Am 10. Juli öffnete sich der Innenhof U2 für einen Vormittag voller Impulse, Diskussionen und Zukunftswerkstätten: Studierende, Lehrende und wissenschaftsstützende Mitarbeitende der Universität Bamberg kamen zusammen, um über die Zukunft der Lehre an ihrer Uni zu arbeiten. Es war die erste größere uniinterne Veranstaltung des Projekts „Bamberger Kulturen der Lehre gemeinsam gestalten" (BaKuLe).
Nach der Begrüßung durch Prof. Dr. Stefan Hörmann, Vizepräsident für Lehre und Studierende sowie Projektleiter von BaKuLe, und Prof. Dr. Dominik Herrmann, Co-Projektleiter und wissenschaftlicher Co-Leiter von BaKuLe, erarbeiteten die ca. 100 Teilnehmenden in vier parallelen Zukunftswerkstätten folgende Thesen:
Vier Thesen für die Lehre von morgen
Neue Generation, neue Erwartungen: Es braucht einen physischen Raum, in dem Gemeinschaft an der Uni Bamberg erlebbar wird – studentisch selbstverwaltet, nachhaltig eingerichtet und offen für den Austausch zwischen allen Statusgruppen.
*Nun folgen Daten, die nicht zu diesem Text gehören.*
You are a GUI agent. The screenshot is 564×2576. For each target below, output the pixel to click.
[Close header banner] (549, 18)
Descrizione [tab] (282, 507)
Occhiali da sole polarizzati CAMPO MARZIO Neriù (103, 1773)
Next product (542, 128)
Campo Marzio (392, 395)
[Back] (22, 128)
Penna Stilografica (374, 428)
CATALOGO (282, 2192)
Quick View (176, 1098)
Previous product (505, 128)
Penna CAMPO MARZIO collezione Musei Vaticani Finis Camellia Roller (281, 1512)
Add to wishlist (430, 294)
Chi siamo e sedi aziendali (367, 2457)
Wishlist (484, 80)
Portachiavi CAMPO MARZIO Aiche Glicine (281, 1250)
KI als Bedrohung, Werkzeug oder Befreiung: Die Universität soll bis 2030 chancengerechte Zugänge zu KI sicherstellen und fachspezifische KI-Kompetenzen über den gesamten Studienverlauf vermitteln – eingebettet in menschliche, vertrauensvolle Lehre, die den kritischen Umgang mit KI als Bereicherung fachlicher Kompetenz begreift.
Lehrformate der Zukunft: Die Vorlesung ist nicht automatisch überholt, verliert aber als reines Vermittlungsformat an Überzeugungskraft. Gefragt sind klug kombinierte Lehrarchitekturen, die der Heterogenität der Studierenden begegnen und Dozierende als beratende Expert*innen und authentische Vorbilder verstehen.
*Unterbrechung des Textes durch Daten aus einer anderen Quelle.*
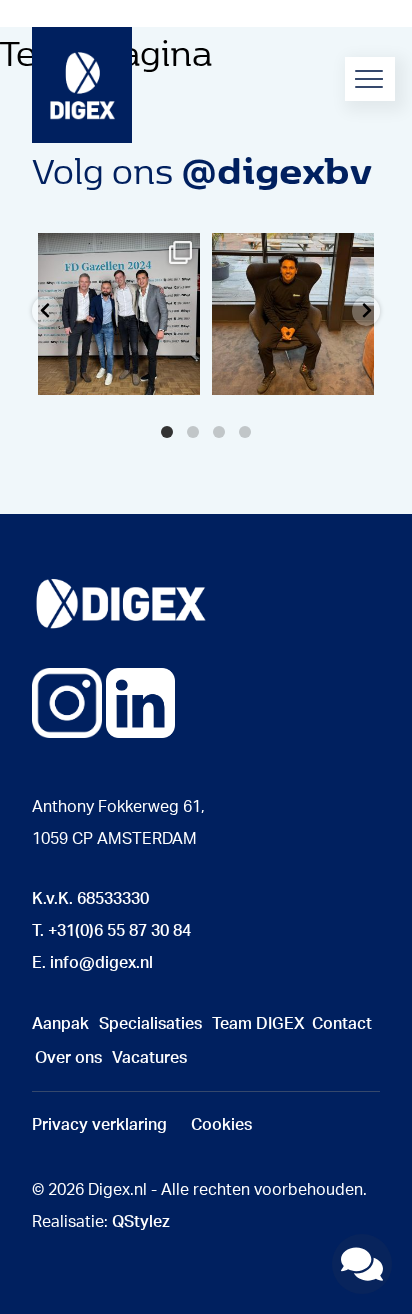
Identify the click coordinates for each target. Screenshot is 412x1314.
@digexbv (276, 168)
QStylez (141, 1222)
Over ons (68, 1058)
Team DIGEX (258, 1024)
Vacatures (149, 1058)
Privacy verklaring (99, 1125)
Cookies (221, 1125)
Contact (342, 1024)
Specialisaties (150, 1024)
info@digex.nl (101, 963)
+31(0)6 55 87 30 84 (119, 931)
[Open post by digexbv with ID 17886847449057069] (293, 314)
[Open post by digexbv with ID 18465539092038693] (119, 314)
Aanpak (60, 1024)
Präsenz oder digital: Die Frage lässt sich nicht pauschal beantworten. Es braucht eine hochwertige Mischung beider Formate, Klarheit über die Gründe der jeweiligen Entscheidung – und eine Kultur der Anerkennung mit den dafür notwendigen Ressourcen.


Podiumsdiskussion
Die anschließende Podiumsdiskussion mit Dr. Jannica Budde (Centrum für Hochschulentwicklung – CHE, Gütersloh), Dr. Alexa Maria Kunz (Karlsruher Institut für Technologie – KIT / House of Competence) und Prof. Dr. Heinz Reinders (Universität Würzburg) spiegelte diese Thesen mit Perspektiven aus Hochschulforschung und -entwicklung. Auch in den Kaffeepausen setzten viele Teilnehmende den Austausch fort.

Ausblick
Die Ergebnisse fließen jetzt in die weitere Arbeit des Projekts BaKuLe ein. Alle Teilnehmenden erhalten dazu in Kürze eine Zusammenfassung mit den nächsten Schritten.
Ein herzlicher Dank gilt allen, die mitgedacht, mitdiskutiert und mitgestaltet haben.